>>>>

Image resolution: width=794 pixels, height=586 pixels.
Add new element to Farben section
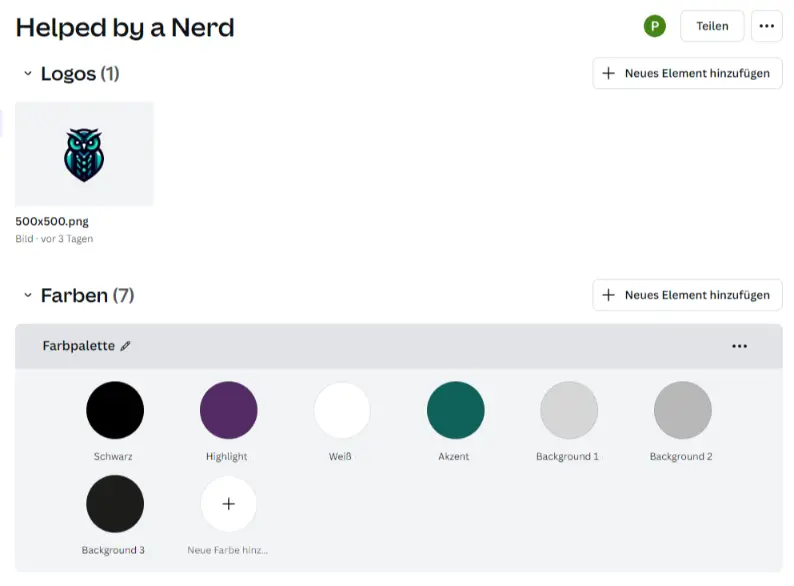(x=687, y=295)
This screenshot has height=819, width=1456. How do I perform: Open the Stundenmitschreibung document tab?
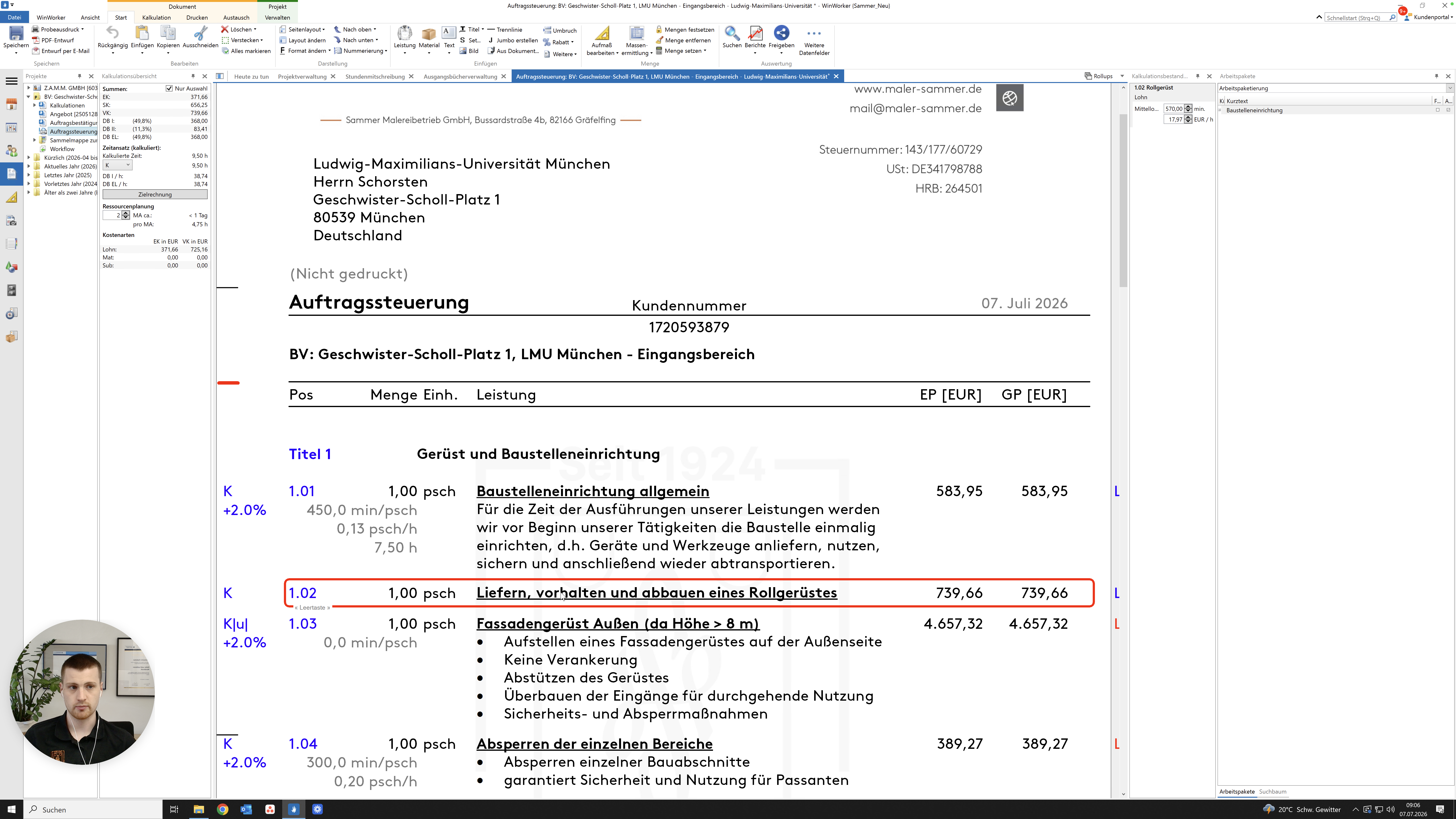point(375,76)
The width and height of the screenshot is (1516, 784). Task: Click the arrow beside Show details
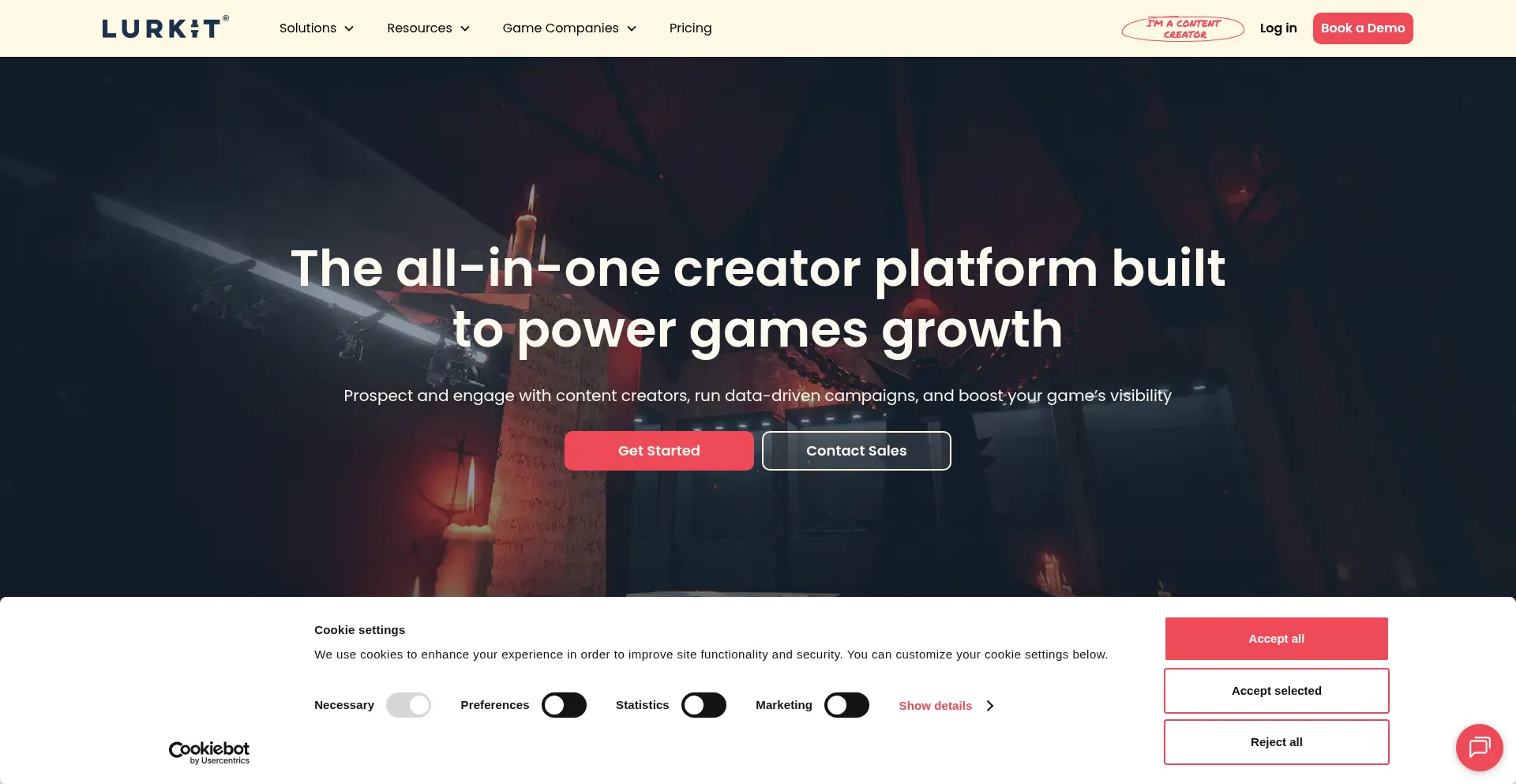[990, 706]
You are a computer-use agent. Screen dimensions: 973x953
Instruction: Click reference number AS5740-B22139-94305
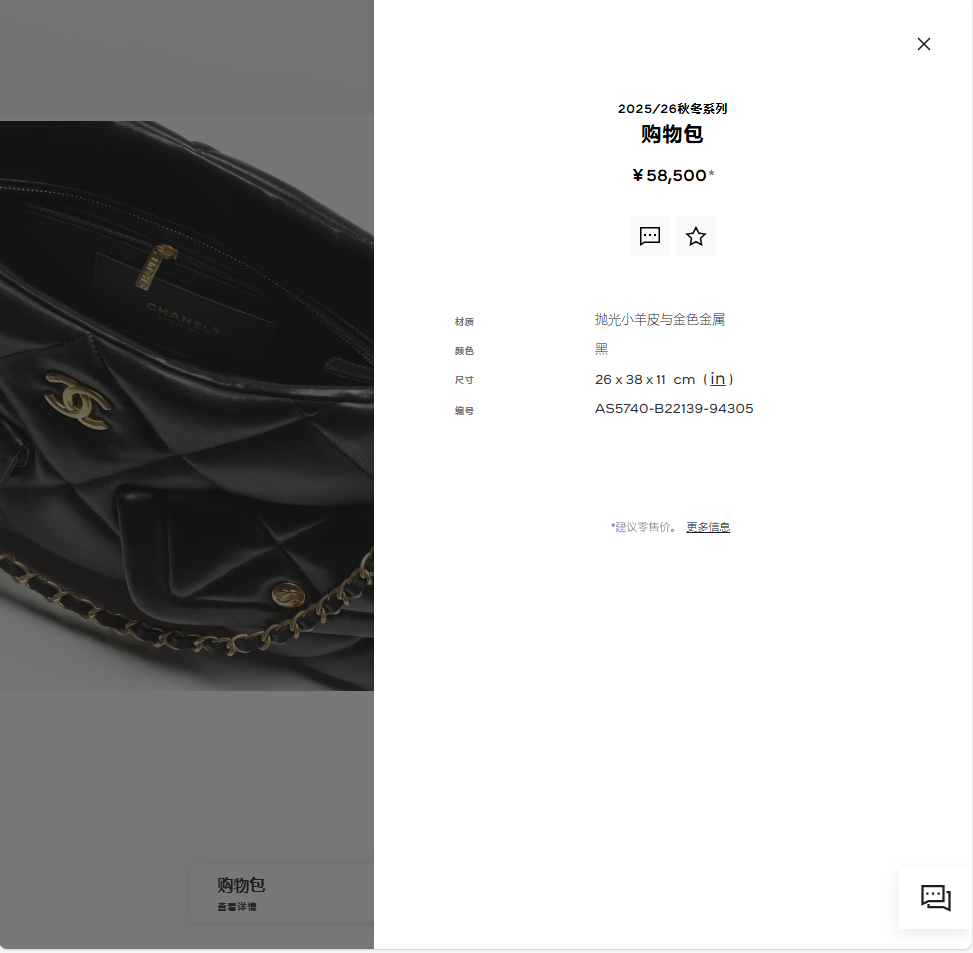674,408

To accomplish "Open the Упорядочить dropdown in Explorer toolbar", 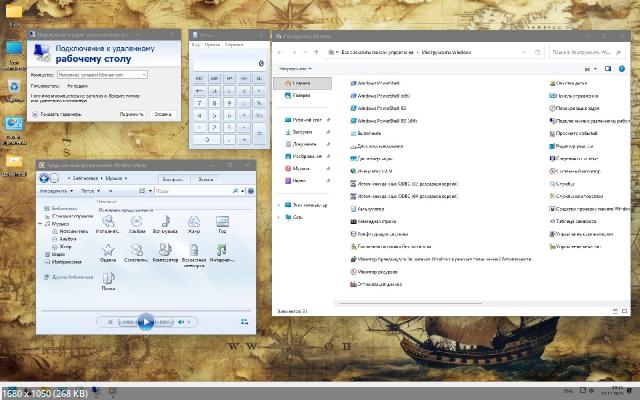I will (294, 68).
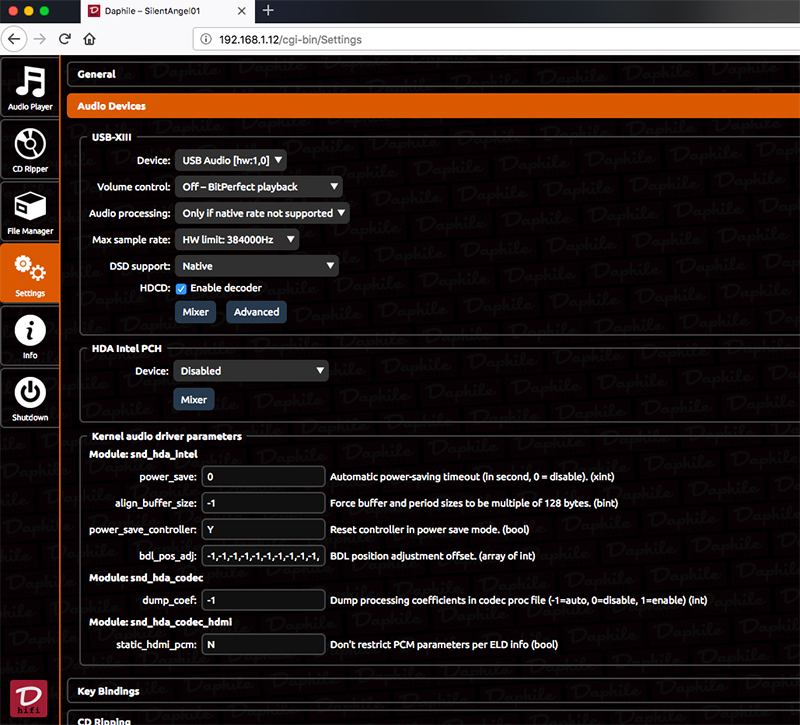Open the USB Audio device dropdown
Viewport: 800px width, 725px height.
coord(231,160)
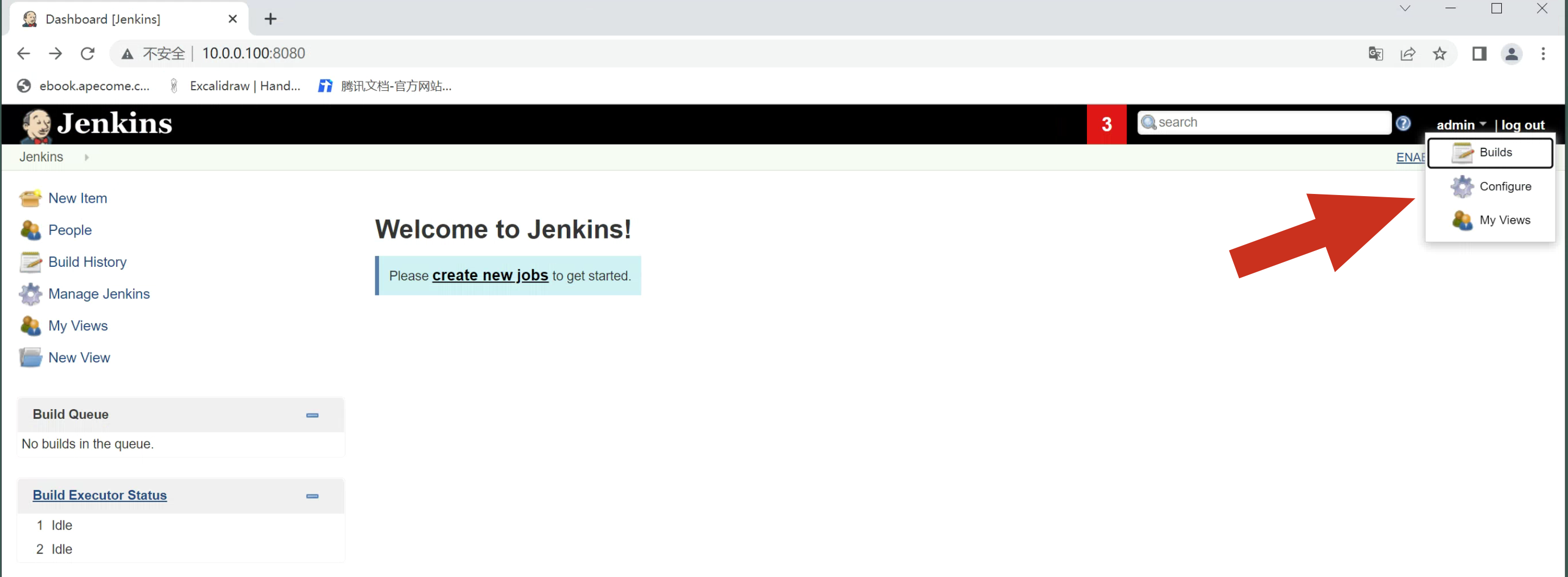Click the Manage Jenkins gear icon
Viewport: 1568px width, 577px height.
[30, 294]
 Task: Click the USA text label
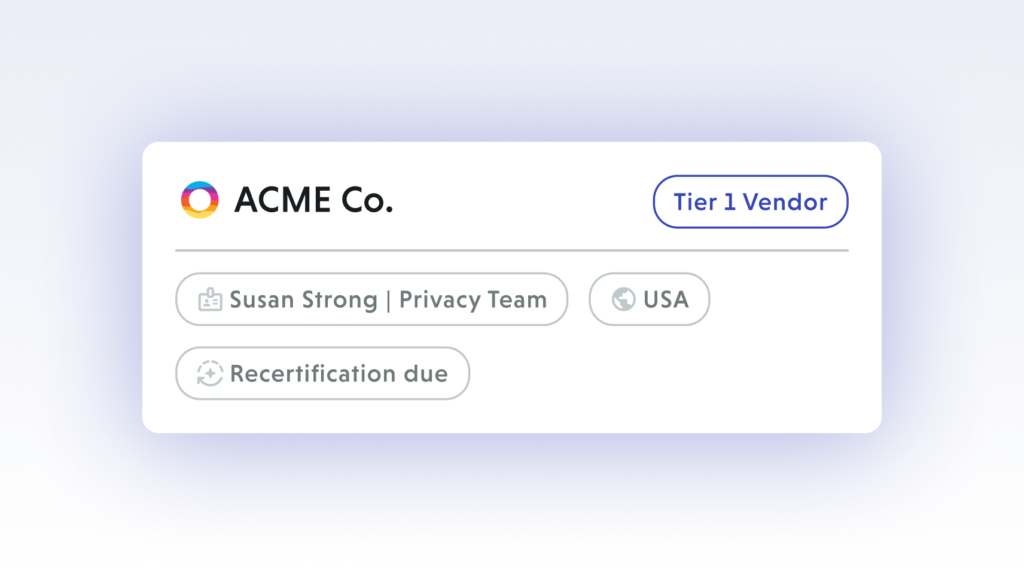tap(666, 299)
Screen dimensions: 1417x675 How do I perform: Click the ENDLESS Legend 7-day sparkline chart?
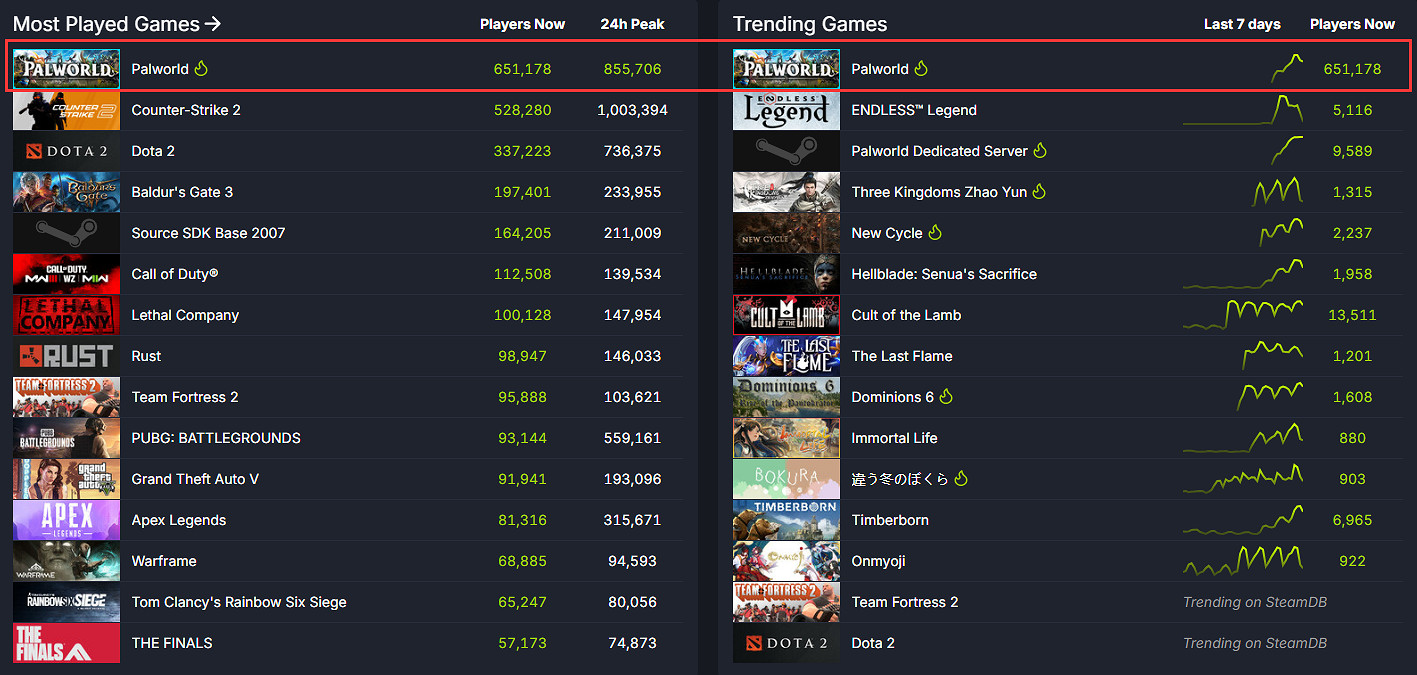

<<<<

● TASK PROMPT: Every line above with the string "dimensions" in it should be copied into the answer.

● TASK OUTPUT:
You are a computer-use agent. Screen dimensions: 973x953
Screen dimensions: 1417x675 How do I perform: Click the ENDLESS Legend 7-day sparkline chart?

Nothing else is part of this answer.